How to Verify a Webhook Signature With HMAC SHA-256
Never trust a webhook until its X-Hub-Signature-256 header matches an HMAC SHA-256 you compute over the raw body with your secret.
Compute HMAC-SHA256(secret, rawBody) and compare it to the X-Hub-Signature-256 header using a constant-time comparison.
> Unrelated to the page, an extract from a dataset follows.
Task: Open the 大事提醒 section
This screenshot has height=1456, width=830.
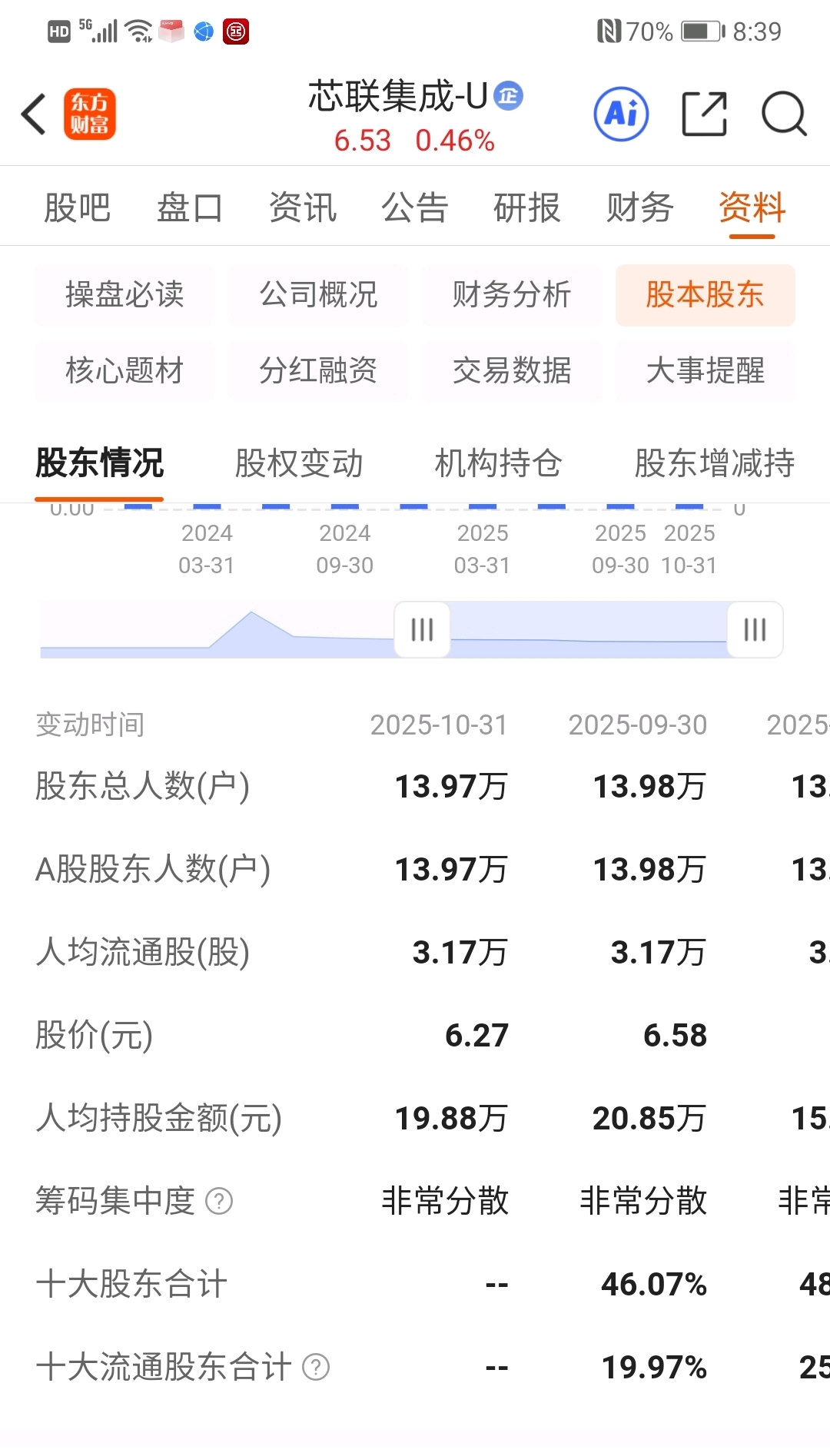Action: click(x=706, y=370)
Verify on the raw bytes before any JSON parsing.
Steps
- Capture the raw request body before parsing it as JSON.
- Compute
sha256=+ HMAC of the raw body keyed by the shared secret. - Compare to
X-Hub-Signature-256withcrypto.timingSafeEqual. - Reject with 401 on any mismatch, missing header, or missing secret.
Handler
handler.js
const crypto = require('crypto');
function verify(secret, rawBody, header) {
const expected =
'sha256=' + crypto.createHmac('sha256', secret).update(rawBody).digest('hex');
const a = Buffer.from(expected);
const b = Buffer.from(header || '');
return a.length === b.length && crypto.timingSafeEqual(a, b);
}Gotchas
- Hash the raw body, not a re-serialized object; re-encoding changes byte order and whitespace.
- Use
timingSafeEqual, never===, to avoid a timing side channel. - Length-check before the compare, since
timingSafeEqualthrows on unequal lengths.